■ TASK GOAL ■
Repeat every line below exactly, word for word.

■ SOURCE INFORMATION ■

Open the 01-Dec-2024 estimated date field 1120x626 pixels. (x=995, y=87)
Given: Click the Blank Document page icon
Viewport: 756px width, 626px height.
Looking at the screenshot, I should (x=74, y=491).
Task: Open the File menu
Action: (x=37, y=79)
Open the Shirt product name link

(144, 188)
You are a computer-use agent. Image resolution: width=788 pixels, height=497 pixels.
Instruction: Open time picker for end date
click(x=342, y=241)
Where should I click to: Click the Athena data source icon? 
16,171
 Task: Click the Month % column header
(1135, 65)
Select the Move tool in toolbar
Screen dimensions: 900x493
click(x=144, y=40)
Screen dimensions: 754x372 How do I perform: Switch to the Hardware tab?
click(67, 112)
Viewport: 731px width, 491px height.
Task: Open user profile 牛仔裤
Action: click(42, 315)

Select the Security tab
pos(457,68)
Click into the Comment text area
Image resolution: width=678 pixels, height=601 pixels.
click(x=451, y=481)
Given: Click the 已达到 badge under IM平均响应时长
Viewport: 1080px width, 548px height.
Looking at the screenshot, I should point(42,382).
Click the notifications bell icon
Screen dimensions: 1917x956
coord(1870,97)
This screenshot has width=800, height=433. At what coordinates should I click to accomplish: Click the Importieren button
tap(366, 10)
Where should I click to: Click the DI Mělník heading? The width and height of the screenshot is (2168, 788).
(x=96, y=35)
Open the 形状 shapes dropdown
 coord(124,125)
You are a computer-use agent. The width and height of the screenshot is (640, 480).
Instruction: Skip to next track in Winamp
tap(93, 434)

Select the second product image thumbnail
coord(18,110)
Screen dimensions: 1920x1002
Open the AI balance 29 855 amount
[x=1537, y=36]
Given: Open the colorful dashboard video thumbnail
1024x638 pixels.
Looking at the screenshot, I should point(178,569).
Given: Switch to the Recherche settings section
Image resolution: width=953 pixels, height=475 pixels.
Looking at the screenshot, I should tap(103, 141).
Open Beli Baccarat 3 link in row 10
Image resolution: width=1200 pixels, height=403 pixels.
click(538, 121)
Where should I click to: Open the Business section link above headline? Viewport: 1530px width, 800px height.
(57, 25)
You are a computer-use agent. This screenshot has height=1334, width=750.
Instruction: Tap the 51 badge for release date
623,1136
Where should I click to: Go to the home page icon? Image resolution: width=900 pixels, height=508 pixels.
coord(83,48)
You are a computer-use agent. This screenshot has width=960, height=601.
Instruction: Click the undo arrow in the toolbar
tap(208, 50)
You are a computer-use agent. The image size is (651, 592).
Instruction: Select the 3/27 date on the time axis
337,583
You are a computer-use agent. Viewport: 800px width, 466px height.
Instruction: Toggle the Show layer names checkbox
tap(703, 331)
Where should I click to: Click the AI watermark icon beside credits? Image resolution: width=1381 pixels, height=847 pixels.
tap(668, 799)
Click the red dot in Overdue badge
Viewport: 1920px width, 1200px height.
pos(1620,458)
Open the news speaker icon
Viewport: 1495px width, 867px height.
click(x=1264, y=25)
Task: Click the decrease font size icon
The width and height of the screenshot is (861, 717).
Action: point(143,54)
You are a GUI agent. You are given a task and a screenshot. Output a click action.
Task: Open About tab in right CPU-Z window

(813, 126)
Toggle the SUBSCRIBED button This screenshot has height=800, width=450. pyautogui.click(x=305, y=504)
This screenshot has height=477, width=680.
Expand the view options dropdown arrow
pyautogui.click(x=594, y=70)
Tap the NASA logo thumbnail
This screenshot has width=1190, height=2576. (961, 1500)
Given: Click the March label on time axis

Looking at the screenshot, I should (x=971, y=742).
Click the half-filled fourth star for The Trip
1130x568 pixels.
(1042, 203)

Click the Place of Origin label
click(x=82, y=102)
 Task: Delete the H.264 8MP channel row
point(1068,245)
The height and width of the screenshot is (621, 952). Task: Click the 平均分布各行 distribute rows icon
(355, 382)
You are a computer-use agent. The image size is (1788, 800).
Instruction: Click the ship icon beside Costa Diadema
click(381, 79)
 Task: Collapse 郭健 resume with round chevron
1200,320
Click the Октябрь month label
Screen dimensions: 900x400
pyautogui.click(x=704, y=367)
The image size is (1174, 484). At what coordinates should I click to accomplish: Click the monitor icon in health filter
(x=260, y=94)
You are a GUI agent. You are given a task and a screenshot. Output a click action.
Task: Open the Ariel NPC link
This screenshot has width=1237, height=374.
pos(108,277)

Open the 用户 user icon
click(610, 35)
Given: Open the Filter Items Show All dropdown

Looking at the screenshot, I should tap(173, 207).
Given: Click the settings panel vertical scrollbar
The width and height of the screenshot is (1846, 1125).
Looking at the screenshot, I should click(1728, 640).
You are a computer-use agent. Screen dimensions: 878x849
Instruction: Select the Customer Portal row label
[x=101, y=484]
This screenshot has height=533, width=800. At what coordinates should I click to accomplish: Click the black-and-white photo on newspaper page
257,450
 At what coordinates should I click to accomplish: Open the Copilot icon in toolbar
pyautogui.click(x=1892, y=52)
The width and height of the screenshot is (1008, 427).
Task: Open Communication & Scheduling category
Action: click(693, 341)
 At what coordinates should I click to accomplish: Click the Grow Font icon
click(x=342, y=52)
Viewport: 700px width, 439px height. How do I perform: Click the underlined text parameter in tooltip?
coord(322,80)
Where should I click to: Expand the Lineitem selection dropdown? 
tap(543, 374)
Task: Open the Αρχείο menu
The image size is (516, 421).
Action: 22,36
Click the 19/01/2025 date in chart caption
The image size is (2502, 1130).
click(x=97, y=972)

■ ANSWER FOR THE TASK ■
Open the 01-Dec-2024 estimated date field 1120x626 pixels. (x=995, y=87)
Given: Click the Blank Document page icon
Viewport: 756px width, 626px height.
Looking at the screenshot, I should (x=74, y=491).
Task: Open the File menu
Action: (x=37, y=79)
Open the Shirt product name link

(144, 188)
You are a computer-use agent. Image resolution: width=788 pixels, height=497 pixels.
Instruction: Open time picker for end date
click(x=342, y=241)
Where should I click to: Click the Athena data source icon? 
16,171
 Task: Click the Month % column header
(1135, 65)
Select the Move tool in toolbar
Screen dimensions: 900x493
click(x=144, y=40)
Screen dimensions: 754x372 How do I perform: Switch to the Hardware tab?
click(67, 112)
Viewport: 731px width, 491px height.
Task: Open user profile 牛仔裤
Action: click(42, 315)

Select the Security tab
pos(457,68)
Click into the Comment text area
Image resolution: width=678 pixels, height=601 pixels.
click(x=451, y=481)
Given: Click the 已达到 badge under IM平均响应时长
Viewport: 1080px width, 548px height.
Looking at the screenshot, I should point(42,382).
Click the notifications bell icon
Screen dimensions: 1917x956
coord(1870,97)
This screenshot has width=800, height=433. At what coordinates should I click to accomplish: Click the Importieren button
tap(366, 10)
Where should I click to: Click the DI Mělník heading? The width and height of the screenshot is (2168, 788).
(x=96, y=35)
Open the 形状 shapes dropdown
 coord(124,125)
You are a computer-use agent. The width and height of the screenshot is (640, 480).
Instruction: Skip to next track in Winamp
tap(93, 434)

Select the second product image thumbnail
coord(18,110)
Screen dimensions: 1920x1002
Open the AI balance 29 855 amount
[x=1537, y=36]
Given: Open the colorful dashboard video thumbnail
1024x638 pixels.
Looking at the screenshot, I should point(178,569).
Given: Switch to the Recherche settings section
Image resolution: width=953 pixels, height=475 pixels.
Looking at the screenshot, I should tap(103, 141).
Open Beli Baccarat 3 link in row 10
Image resolution: width=1200 pixels, height=403 pixels.
click(538, 121)
Where should I click to: Open the Business section link above headline? Viewport: 1530px width, 800px height.
(57, 25)
You are a computer-use agent. This screenshot has height=1334, width=750.
Instruction: Tap the 51 badge for release date
623,1136
Where should I click to: Go to the home page icon? Image resolution: width=900 pixels, height=508 pixels.
coord(83,48)
You are a computer-use agent. This screenshot has width=960, height=601.
Instruction: Click the undo arrow in the toolbar
tap(208, 50)
You are a computer-use agent. The image size is (651, 592).
Instruction: Select the 3/27 date on the time axis
337,583
You are a computer-use agent. Viewport: 800px width, 466px height.
Instruction: Toggle the Show layer names checkbox
tap(703, 331)
Where should I click to: Click the AI watermark icon beside credits? Image resolution: width=1381 pixels, height=847 pixels.
tap(668, 799)
Click the red dot in Overdue badge
Viewport: 1920px width, 1200px height.
pos(1620,458)
Open the news speaker icon
Viewport: 1495px width, 867px height.
click(x=1264, y=25)
Task: Click the decrease font size icon
The width and height of the screenshot is (861, 717).
Action: point(143,54)
You are a GUI agent. You are given a task and a screenshot. Output a click action.
Task: Open About tab in right CPU-Z window

(813, 126)
Toggle the SUBSCRIBED button This screenshot has height=800, width=450. pyautogui.click(x=305, y=504)
This screenshot has height=477, width=680.
Expand the view options dropdown arrow
pyautogui.click(x=594, y=70)
Tap the NASA logo thumbnail
This screenshot has width=1190, height=2576. (961, 1500)
Given: Click the March label on time axis

Looking at the screenshot, I should (x=971, y=742).
Click the half-filled fourth star for The Trip
1130x568 pixels.
(1042, 203)

Click the Place of Origin label
click(x=82, y=102)
 Task: Delete the H.264 8MP channel row
point(1068,245)
The height and width of the screenshot is (621, 952). Task: Click the 平均分布各行 distribute rows icon
(355, 382)
You are a computer-use agent. The image size is (1788, 800).
Instruction: Click the ship icon beside Costa Diadema
click(381, 79)
 Task: Collapse 郭健 resume with round chevron
1200,320
Click the Октябрь month label
Screen dimensions: 900x400
pyautogui.click(x=704, y=367)
The image size is (1174, 484). At what coordinates should I click to accomplish: Click the monitor icon in health filter
(x=260, y=94)
You are a GUI agent. You are given a task and a screenshot. Output a click action.
Task: Open the Ariel NPC link
This screenshot has width=1237, height=374.
pos(108,277)

Open the 用户 user icon
click(610, 35)
Given: Open the Filter Items Show All dropdown

Looking at the screenshot, I should tap(173, 207).
Given: Click the settings panel vertical scrollbar
The width and height of the screenshot is (1846, 1125).
Looking at the screenshot, I should click(1728, 640).
You are a computer-use agent. Screen dimensions: 878x849
Instruction: Select the Customer Portal row label
[x=101, y=484]
This screenshot has height=533, width=800. At what coordinates should I click to accomplish: Click the black-and-white photo on newspaper page
257,450
 At what coordinates should I click to accomplish: Open the Copilot icon in toolbar
pyautogui.click(x=1892, y=52)
The width and height of the screenshot is (1008, 427).
Task: Open Communication & Scheduling category
Action: click(693, 341)
 At what coordinates should I click to accomplish: Click the Grow Font icon
click(x=342, y=52)
Viewport: 700px width, 439px height. How do I perform: Click the underlined text parameter in tooltip?
coord(322,80)
Where should I click to: Expand the Lineitem selection dropdown? 
tap(543, 374)
Task: Open the Αρχείο menu
The image size is (516, 421).
Action: 22,36
Click the 19/01/2025 date in chart caption
The image size is (2502, 1130).
click(x=97, y=972)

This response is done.